Let's create an index in Elasticsearch and upload these data. 

In [115]:
def get_restaurant_data():
    '''
    get the data from 'data.json'
    '''
    data = json.load(open('data.json'))['restaurant']
    for d in data:
        foods = []
        for food in d['foods'].split(', '):
            foods.append({'name': food})
        d['foods'] = foods
    return data

def create_index(index, name):
    '''
    create the index in Elasticsearch.
    '''
    query = {
      "mappings": {
          name: {
              "properties": {
                  "name": {
                      "type": "text"
                  },
                  "score": {
                      "type": "integer"
                  },
                  "address": {
                      "type": "text"
                  },
                  "phone": {
                      "type": "text"
                  },
                  "price": {
                      "type": "integer"
                  },
                  "foods": {
                      "type": "nested", 
                      "properties": {
                          "food": {
                              "type": "text"
                          }
                      }
                  }
              }
          }
      }
    }
    es.indices.create(index, body = query)

def upload_data(index, name, data):
    '''
    uploda the data into the Elasticsearch
    '''
    for d in data:
        log = es.index(index=index, doc_type=name, body=d)
        print(log) # check the log whethere the data is upload successfully.


index = "688_tutorial"
name = "restaurant"

create_index(index, name)
# check if the index exists after creating
print("All indices:",  list(es.indices.get_alias().keys()))

upload_data(index, name, get_restaurant_data())

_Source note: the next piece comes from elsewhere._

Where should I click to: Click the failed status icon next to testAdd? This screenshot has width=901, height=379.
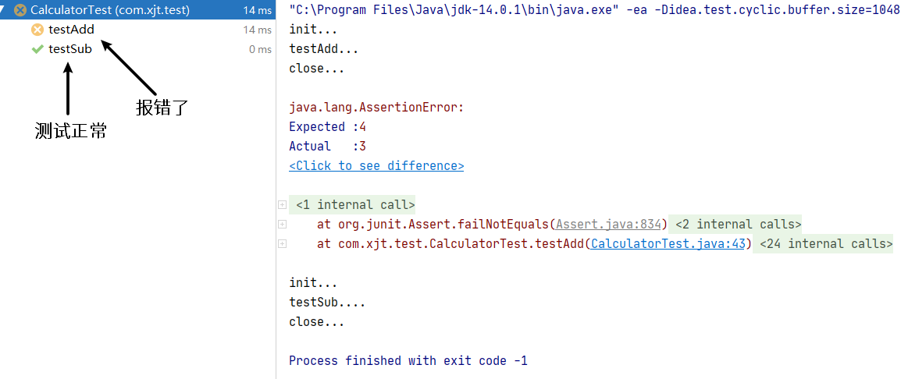click(x=38, y=30)
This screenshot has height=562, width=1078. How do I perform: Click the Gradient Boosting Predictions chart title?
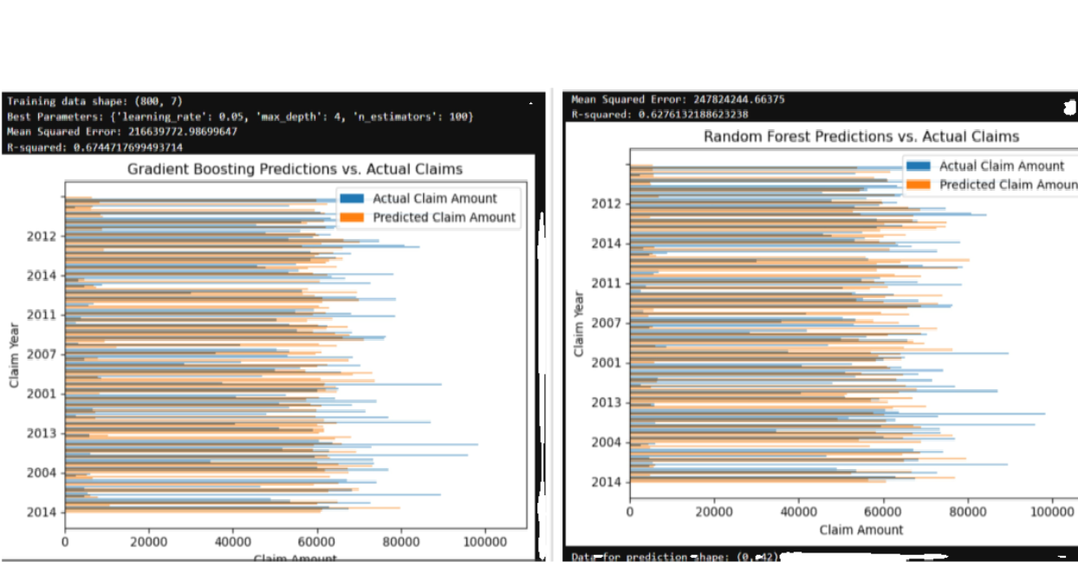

All indices: ['my_index', 'test', '688_tutorial']
{'_index': '688_tutorial', '_type': 'restaurant', '_id': '0FmIdGIBi3HC1m0dSiEO', '_version': 1, 'result': 'created', '_shards': {'total': 2, 'successful': 1, 'failed': 0}, '_seq_no': 0, '_primary_term': 1}
{'_index': '688_tutorial', '_type': 'restaurant', '_id': '0VmIdGIBi3HC1m0dSiE5', '_version': 1, 'result': 'created', '_shards': {'total': 2, 'successful': 1, 'failed': 0}, '_seq_no': 0, '_primary_term': 1}
{'_index': '688_tutorial', '_type': 'restaurant', '_id': '0lmIdGIBi3HC1m0dSiFG', '_version': 1, 'result': 'created', '_shards': {'total': 2, 'successful': 1, 'failed': 0}, '_seq_no': 1, '_primary_term': 1}
{'_index': '688_tutorial', '_type': 'restaurant', '_id': '01mIdGIBi3HC1m0dSiFP', '_version': 1, 'result': 'created', '_shards': {'total': 2, 'successful': 1, 'failed': 0}, '_seq_no': 0, '_primary_term': 1}
{'_index': '688_tutorial', '_type': 'restaurant', '_id': '1FmIdGIBi3HC1m0dSiFa', '_version': 1, 'result': 'created', '_shards'

### 4. Search from Elasticsearch
So far, our restaurant data are successfully stored in the Elasticsearch. What we want to do next is searching the restaurant data in the restaurant name or food name, just like what we do in [Yelp](https://www.yelp.com/). To do so, We need to create a specifc search [Query DSL (Domain Specific Language)](https://www.elastic.co/guide/en/elasticsearch/reference/current/query-dsl.html) and pass to the Elasticsearch through the search API.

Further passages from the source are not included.